Unsurprisingly these comments ruffled feathers but there have been positives to emerge from Ronnie’s scathing assessment of his competitors.
Jordan Brown came from nowhere to win the Welsh Open last week as a 750/1 shot, beating Mark Selby, Stephen Maguire and then O’Sullivan in the final.
The Northern Irishman began that event ranked #81 in the world and said that O’Sullivan’s comments had riled him up and spurred him on to victory in Newport.
Ronnie, despite tasting defeat at Celtic Manor, was pleased that his words had made an impact on Brown and Robertson has echoed the sentiments of the world champion.
The Australian believes there is much more work to be done by the young players in the game and if the senior players need to deliver some home truths then so be it.
‘Ronnie made comments about not producing or not reaching the standard that they should be…and by the way Ronnie would be so happy for people like Jordan, Jordan said those comments fired him up to practice more and work harder, that will make Ronnie really happy,’ Robertson said at this week’s Players Championship.
‘I’m in the same boat as Ronnie where I don’t think the players lower down the rankings are practicing hard enough, especially the younger ones from the UK.
‘A lot of tournaments they’re sort of partying, not putting in the hard work, all the time on Instagram checking their followers. You can’t be a top sportsman and do all that stuff, you have to put in the hard work.

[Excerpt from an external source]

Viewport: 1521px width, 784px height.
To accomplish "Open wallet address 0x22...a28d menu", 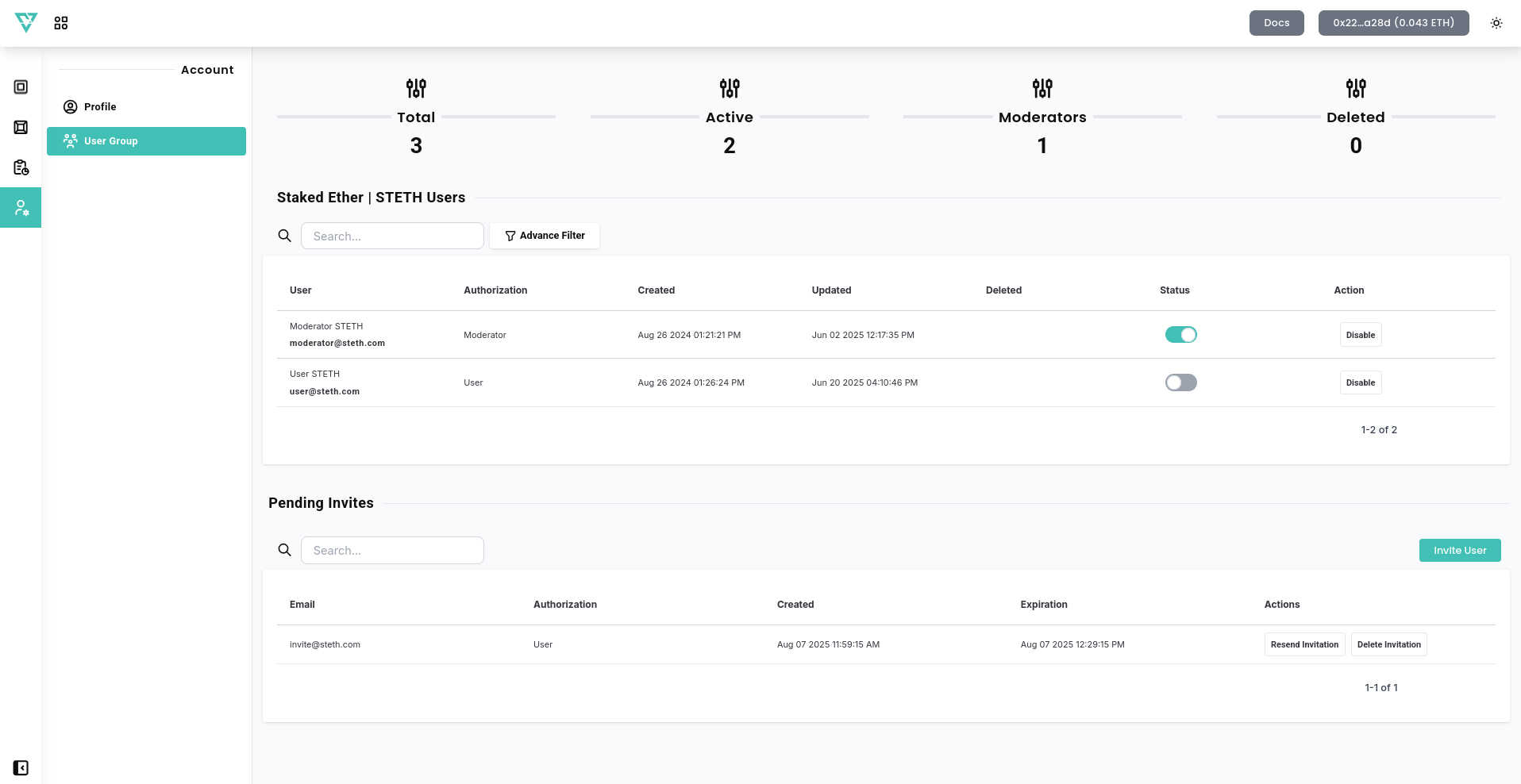I will pyautogui.click(x=1393, y=23).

‘Either that would have upset a lot of low-ranked players, they’d have gone into their shell and thought, “oh Ronnie’s saying all this” or they could go, “you know what, he’s right, I can work harder so I’m going to work harder.”

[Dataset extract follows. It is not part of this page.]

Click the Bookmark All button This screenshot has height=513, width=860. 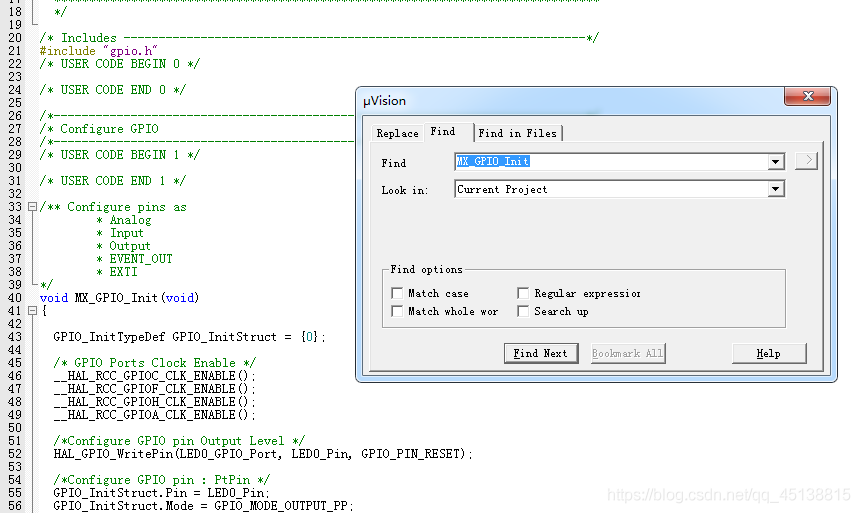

‘Ronnie wants to see all the lower-ranked players reach their potential as players, so what he did was good, I felt.
‘We wouldn’t have had the Jordan Brown story if Ronnie hadn’t said what he said, I’m almost convinced of that. Jordan was someone who maybe…I don’t like the tag, but a journeyman tag, I suppose, but he’s changed it.

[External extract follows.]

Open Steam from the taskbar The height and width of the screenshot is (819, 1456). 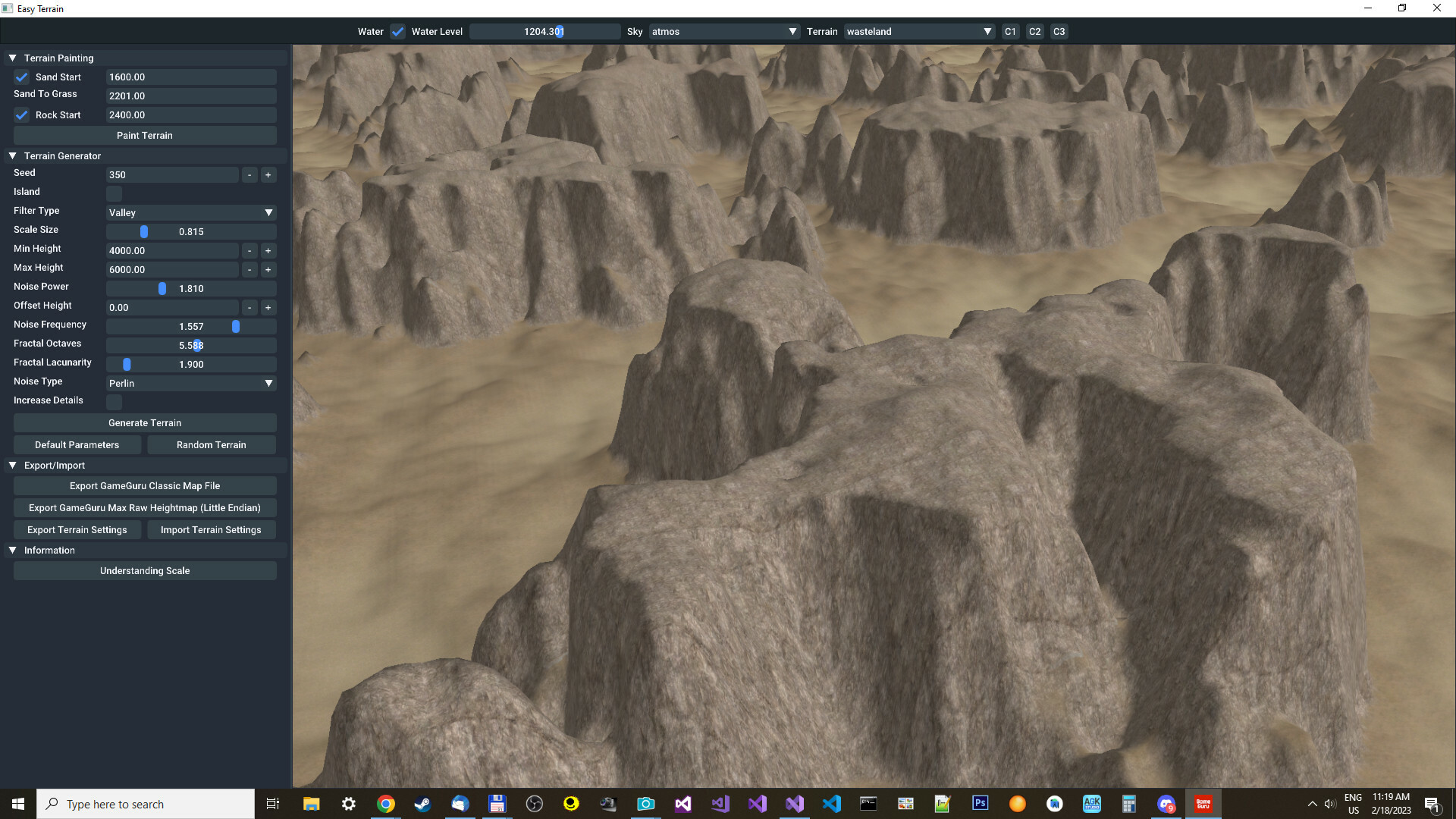tap(422, 804)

‘He’s worked harder, got a coach, practiced with Mark Allen and what you’re going to get now is a lot more lower-ranked guys believing they can beat top players.
‘I’m really happy for Jordan, he’s so nice. Hopefully we can start seeing more of the younger players coming through from the UK.’
Robertson made a similar statement at the Masters in January when he was beaten by Yan Bingtao, who went on to win the event.
The Thunder from Down Under feels that the Chinese sensation, who turned 21 this month, is a perfect example for young UK players and how they should go about developing their careers.
‘Yan is 20 years old but seems to have the experience of someone who’s 40,’ Robertson said in January.
‘I can’t praise him highly enough. He’s got all the attributes, the hunger, the determination to try to win these events and that’s really good to see from a young player.
‘You see a lot of them are on social media non-stop, they care more about how they look coming out of swimming pool than what they do on a snooker table. So you’ve got to credit the guys who want to make things happen in their career.’
Robertson added this week: ‘Yan Bingtao works harder than anyone at the game, absolutely 100% and there you go, he won the Masters.’
Ronnie and Neil know each other very well, they are friends. Neil wouldn’t say this if he wasn’t 100% convinced about it. He’s one of the nicest person you could want to meet; there is no nastiness in him or in what he says there. Both him and Ronnie care for the future of their sport. “Diplomacy” has never been Ronnie’s strong point. He says things as he sees them, and often in a colourful fashion as well. But, more often than not, there is truth in what he says. A lot of fans should think twice before getting up in arms about “being disrespectful”. Telling the truth is never disrespectful and accepting the truth is usually useful as it’s the first step towards changing what needs changing.